### Exercise
Write out all of the data again, exactly as it reads.

[Extracted records]

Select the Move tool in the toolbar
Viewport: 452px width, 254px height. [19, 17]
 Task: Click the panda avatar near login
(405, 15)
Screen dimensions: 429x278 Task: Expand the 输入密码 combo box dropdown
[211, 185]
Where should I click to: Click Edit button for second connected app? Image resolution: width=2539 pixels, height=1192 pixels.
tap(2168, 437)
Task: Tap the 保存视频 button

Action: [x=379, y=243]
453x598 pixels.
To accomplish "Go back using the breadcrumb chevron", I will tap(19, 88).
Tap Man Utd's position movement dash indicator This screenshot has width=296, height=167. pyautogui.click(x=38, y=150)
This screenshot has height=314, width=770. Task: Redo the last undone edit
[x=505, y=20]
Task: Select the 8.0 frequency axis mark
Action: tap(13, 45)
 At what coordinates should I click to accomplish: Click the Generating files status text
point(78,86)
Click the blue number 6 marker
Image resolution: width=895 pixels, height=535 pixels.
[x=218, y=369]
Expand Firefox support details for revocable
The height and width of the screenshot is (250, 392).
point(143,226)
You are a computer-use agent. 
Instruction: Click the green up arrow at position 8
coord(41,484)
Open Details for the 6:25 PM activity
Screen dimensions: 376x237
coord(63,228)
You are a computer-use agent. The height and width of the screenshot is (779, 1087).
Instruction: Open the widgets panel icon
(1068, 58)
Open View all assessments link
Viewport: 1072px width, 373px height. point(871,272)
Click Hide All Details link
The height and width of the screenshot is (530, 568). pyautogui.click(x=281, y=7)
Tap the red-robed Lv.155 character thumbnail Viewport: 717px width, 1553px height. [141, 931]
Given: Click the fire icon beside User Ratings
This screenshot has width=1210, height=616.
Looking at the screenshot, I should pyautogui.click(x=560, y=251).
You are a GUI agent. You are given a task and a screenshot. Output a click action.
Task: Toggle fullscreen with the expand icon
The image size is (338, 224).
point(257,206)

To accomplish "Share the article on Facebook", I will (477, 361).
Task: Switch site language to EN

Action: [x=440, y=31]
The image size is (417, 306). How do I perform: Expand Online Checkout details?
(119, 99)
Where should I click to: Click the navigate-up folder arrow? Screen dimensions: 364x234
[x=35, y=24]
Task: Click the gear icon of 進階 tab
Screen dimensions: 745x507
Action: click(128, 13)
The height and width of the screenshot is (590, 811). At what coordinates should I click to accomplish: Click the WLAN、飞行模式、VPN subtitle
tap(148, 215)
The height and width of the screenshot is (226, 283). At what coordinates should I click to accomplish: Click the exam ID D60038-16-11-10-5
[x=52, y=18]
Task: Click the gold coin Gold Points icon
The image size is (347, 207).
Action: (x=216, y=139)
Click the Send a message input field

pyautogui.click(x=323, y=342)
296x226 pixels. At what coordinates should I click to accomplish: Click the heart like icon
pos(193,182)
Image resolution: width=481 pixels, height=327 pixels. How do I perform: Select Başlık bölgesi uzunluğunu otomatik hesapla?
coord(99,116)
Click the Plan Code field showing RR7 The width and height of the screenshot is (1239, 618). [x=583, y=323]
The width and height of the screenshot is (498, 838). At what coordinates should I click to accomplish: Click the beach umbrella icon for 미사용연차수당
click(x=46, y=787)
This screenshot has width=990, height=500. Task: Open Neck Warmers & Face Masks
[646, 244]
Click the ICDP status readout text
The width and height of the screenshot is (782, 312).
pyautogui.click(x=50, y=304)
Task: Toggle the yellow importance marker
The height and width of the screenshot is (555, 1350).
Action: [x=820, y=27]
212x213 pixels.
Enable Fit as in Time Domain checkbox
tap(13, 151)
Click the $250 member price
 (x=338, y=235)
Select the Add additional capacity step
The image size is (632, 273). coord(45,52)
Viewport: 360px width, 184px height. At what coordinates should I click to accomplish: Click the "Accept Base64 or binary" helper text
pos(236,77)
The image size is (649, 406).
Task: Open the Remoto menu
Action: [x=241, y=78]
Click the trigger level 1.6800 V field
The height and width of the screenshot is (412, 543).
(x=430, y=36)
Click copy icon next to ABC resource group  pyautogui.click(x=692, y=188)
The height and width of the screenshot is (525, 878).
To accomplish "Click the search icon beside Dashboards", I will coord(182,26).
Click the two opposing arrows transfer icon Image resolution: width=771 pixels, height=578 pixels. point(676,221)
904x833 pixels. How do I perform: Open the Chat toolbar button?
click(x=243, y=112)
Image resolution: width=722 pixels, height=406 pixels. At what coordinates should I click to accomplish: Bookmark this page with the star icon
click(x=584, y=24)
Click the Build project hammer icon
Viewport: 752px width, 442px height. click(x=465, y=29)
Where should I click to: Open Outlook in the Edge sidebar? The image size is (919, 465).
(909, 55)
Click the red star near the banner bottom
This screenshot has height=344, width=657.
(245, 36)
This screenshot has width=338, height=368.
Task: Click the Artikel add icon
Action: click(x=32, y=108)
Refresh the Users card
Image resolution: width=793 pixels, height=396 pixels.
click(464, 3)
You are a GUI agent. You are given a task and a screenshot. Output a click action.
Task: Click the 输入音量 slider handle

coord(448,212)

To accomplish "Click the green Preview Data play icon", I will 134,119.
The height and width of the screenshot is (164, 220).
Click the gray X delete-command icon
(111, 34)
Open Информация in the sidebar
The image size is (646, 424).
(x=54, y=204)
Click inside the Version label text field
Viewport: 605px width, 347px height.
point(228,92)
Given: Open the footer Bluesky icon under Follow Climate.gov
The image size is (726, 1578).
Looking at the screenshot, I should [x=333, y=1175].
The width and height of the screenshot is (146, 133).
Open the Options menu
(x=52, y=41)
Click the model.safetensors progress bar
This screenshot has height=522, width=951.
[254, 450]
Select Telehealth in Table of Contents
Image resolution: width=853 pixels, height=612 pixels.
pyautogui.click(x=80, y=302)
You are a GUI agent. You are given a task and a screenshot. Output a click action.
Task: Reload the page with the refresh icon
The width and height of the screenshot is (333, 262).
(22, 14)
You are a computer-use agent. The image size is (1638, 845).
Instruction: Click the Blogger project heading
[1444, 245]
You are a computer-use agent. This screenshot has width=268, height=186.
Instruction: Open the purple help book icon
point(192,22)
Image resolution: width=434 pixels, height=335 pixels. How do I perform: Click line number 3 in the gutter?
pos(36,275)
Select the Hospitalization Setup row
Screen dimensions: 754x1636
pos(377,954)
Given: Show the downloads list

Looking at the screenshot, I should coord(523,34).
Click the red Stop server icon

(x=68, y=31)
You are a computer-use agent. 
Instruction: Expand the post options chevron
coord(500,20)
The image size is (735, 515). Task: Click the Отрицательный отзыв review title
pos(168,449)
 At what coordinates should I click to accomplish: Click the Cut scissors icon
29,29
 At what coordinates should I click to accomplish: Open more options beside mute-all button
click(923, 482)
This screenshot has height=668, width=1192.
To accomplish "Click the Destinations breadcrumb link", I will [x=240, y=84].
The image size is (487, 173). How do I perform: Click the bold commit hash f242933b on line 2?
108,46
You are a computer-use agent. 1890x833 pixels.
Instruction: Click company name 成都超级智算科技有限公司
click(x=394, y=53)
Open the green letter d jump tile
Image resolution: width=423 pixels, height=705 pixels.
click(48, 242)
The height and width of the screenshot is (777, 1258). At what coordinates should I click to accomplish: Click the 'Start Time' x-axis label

### Response to the task
Select the Move tool in the toolbar
Viewport: 452px width, 254px height. [19, 17]
 Task: Click the panda avatar near login
(405, 15)
Screen dimensions: 429x278 Task: Expand the 输入密码 combo box dropdown
[211, 185]
Where should I click to: Click Edit button for second connected app? Image resolution: width=2539 pixels, height=1192 pixels.
tap(2168, 437)
Task: Tap the 保存视频 button

Action: [x=379, y=243]
453x598 pixels.
To accomplish "Go back using the breadcrumb chevron", I will tap(19, 88).
Tap Man Utd's position movement dash indicator This screenshot has width=296, height=167. pyautogui.click(x=38, y=150)
This screenshot has height=314, width=770. Task: Redo the last undone edit
[x=505, y=20]
Task: Select the 8.0 frequency axis mark
Action: tap(13, 45)
 At what coordinates should I click to accomplish: Click the Generating files status text
point(78,86)
Click the blue number 6 marker
Image resolution: width=895 pixels, height=535 pixels.
[x=218, y=369]
Expand Firefox support details for revocable
The height and width of the screenshot is (250, 392).
point(143,226)
You are a computer-use agent. 
Instruction: Click the green up arrow at position 8
coord(41,484)
Open Details for the 6:25 PM activity
Screen dimensions: 376x237
coord(63,228)
You are a computer-use agent. The height and width of the screenshot is (779, 1087).
Instruction: Open the widgets panel icon
(1068, 58)
Open View all assessments link
Viewport: 1072px width, 373px height. point(871,272)
Click Hide All Details link
The height and width of the screenshot is (530, 568). pyautogui.click(x=281, y=7)
Tap the red-robed Lv.155 character thumbnail Viewport: 717px width, 1553px height. [141, 931]
Given: Click the fire icon beside User Ratings
This screenshot has width=1210, height=616.
Looking at the screenshot, I should pyautogui.click(x=560, y=251).
You are a GUI agent. You are given a task and a screenshot. Output a click action.
Task: Toggle fullscreen with the expand icon
The image size is (338, 224).
point(257,206)

To accomplish "Share the article on Facebook", I will (477, 361).
Task: Switch site language to EN

Action: [x=440, y=31]
The image size is (417, 306). How do I perform: Expand Online Checkout details?
(119, 99)
Where should I click to: Click the navigate-up folder arrow? Screen dimensions: 364x234
[x=35, y=24]
Task: Click the gear icon of 進階 tab
Screen dimensions: 745x507
Action: click(128, 13)
The height and width of the screenshot is (590, 811). At what coordinates should I click to accomplish: Click the WLAN、飞行模式、VPN subtitle
tap(148, 215)
The height and width of the screenshot is (226, 283). At what coordinates should I click to accomplish: Click the exam ID D60038-16-11-10-5
[x=52, y=18]
Task: Click the gold coin Gold Points icon
The image size is (347, 207).
Action: (x=216, y=139)
Click the Send a message input field

pyautogui.click(x=323, y=342)
296x226 pixels. At what coordinates should I click to accomplish: Click the heart like icon
pos(193,182)
Image resolution: width=481 pixels, height=327 pixels. How do I perform: Select Başlık bölgesi uzunluğunu otomatik hesapla?
coord(99,116)
Click the Plan Code field showing RR7 The width and height of the screenshot is (1239, 618). [x=583, y=323]
The width and height of the screenshot is (498, 838). At what coordinates should I click to accomplish: Click the beach umbrella icon for 미사용연차수당
click(x=46, y=787)
This screenshot has width=990, height=500. Task: Open Neck Warmers & Face Masks
[646, 244]
Click the ICDP status readout text
The width and height of the screenshot is (782, 312).
pyautogui.click(x=50, y=304)
Task: Toggle the yellow importance marker
The height and width of the screenshot is (555, 1350).
Action: [x=820, y=27]
212x213 pixels.
Enable Fit as in Time Domain checkbox
tap(13, 151)
Click the $250 member price
 (x=338, y=235)
Select the Add additional capacity step
The image size is (632, 273). coord(45,52)
Viewport: 360px width, 184px height. At what coordinates should I click to accomplish: Click the "Accept Base64 or binary" helper text
pos(236,77)
The image size is (649, 406).
Task: Open the Remoto menu
Action: [x=241, y=78]
Click the trigger level 1.6800 V field
The height and width of the screenshot is (412, 543).
(x=430, y=36)
Click copy icon next to ABC resource group  pyautogui.click(x=692, y=188)
The height and width of the screenshot is (525, 878).
To accomplish "Click the search icon beside Dashboards", I will coord(182,26).
Click the two opposing arrows transfer icon Image resolution: width=771 pixels, height=578 pixels. point(676,221)
904x833 pixels. How do I perform: Open the Chat toolbar button?
click(x=243, y=112)
Image resolution: width=722 pixels, height=406 pixels. At what coordinates should I click to accomplish: Bookmark this page with the star icon
click(x=584, y=24)
Click the Build project hammer icon
Viewport: 752px width, 442px height. click(x=465, y=29)
Where should I click to: Open Outlook in the Edge sidebar? The image size is (919, 465).
(909, 55)
Click the red star near the banner bottom
This screenshot has height=344, width=657.
(245, 36)
This screenshot has width=338, height=368.
Task: Click the Artikel add icon
Action: click(x=32, y=108)
Refresh the Users card
Image resolution: width=793 pixels, height=396 pixels.
click(464, 3)
You are a GUI agent. You are given a task and a screenshot. Output a click action.
Task: Click the 输入音量 slider handle

coord(448,212)

To accomplish "Click the green Preview Data play icon", I will 134,119.
The height and width of the screenshot is (164, 220).
Click the gray X delete-command icon
(111, 34)
Open Информация in the sidebar
The image size is (646, 424).
(x=54, y=204)
Click inside the Version label text field
Viewport: 605px width, 347px height.
point(228,92)
Given: Open the footer Bluesky icon under Follow Climate.gov
The image size is (726, 1578).
Looking at the screenshot, I should [x=333, y=1175].
The width and height of the screenshot is (146, 133).
Open the Options menu
(x=52, y=41)
Click the model.safetensors progress bar
This screenshot has height=522, width=951.
[254, 450]
Select Telehealth in Table of Contents
Image resolution: width=853 pixels, height=612 pixels.
pyautogui.click(x=80, y=302)
You are a GUI agent. You are given a task and a screenshot. Output a click action.
Task: Reload the page with the refresh icon
The width and height of the screenshot is (333, 262).
(22, 14)
You are a computer-use agent. The image size is (1638, 845).
Instruction: Click the Blogger project heading
[1444, 245]
You are a computer-use agent. This screenshot has width=268, height=186.
Instruction: Open the purple help book icon
point(192,22)
Image resolution: width=434 pixels, height=335 pixels. How do I perform: Click line number 3 in the gutter?
pos(36,275)
Select the Hospitalization Setup row
Screen dimensions: 754x1636
pos(377,954)
Given: Show the downloads list

Looking at the screenshot, I should coord(523,34).
Click the red Stop server icon

(x=68, y=31)
You are a computer-use agent. 
Instruction: Expand the post options chevron
coord(500,20)
The image size is (735, 515). Task: Click the Отрицательный отзыв review title
pos(168,449)
 At what coordinates should I click to accomplish: Click the Cut scissors icon
29,29
 At what coordinates should I click to accomplish: Open more options beside mute-all button
click(923, 482)
This screenshot has height=668, width=1192.
To accomplish "Click the Destinations breadcrumb link", I will [x=240, y=84].
The image size is (487, 173). How do I perform: Click the bold commit hash f242933b on line 2?
108,46
You are a computer-use agent. 1890x833 pixels.
Instruction: Click company name 成都超级智算科技有限公司
click(x=394, y=53)
Open the green letter d jump tile
Image resolution: width=423 pixels, height=705 pixels.
click(48, 242)
The height and width of the screenshot is (777, 1258). At what coordinates should I click to accomplish: Click the 'Start Time' x-axis label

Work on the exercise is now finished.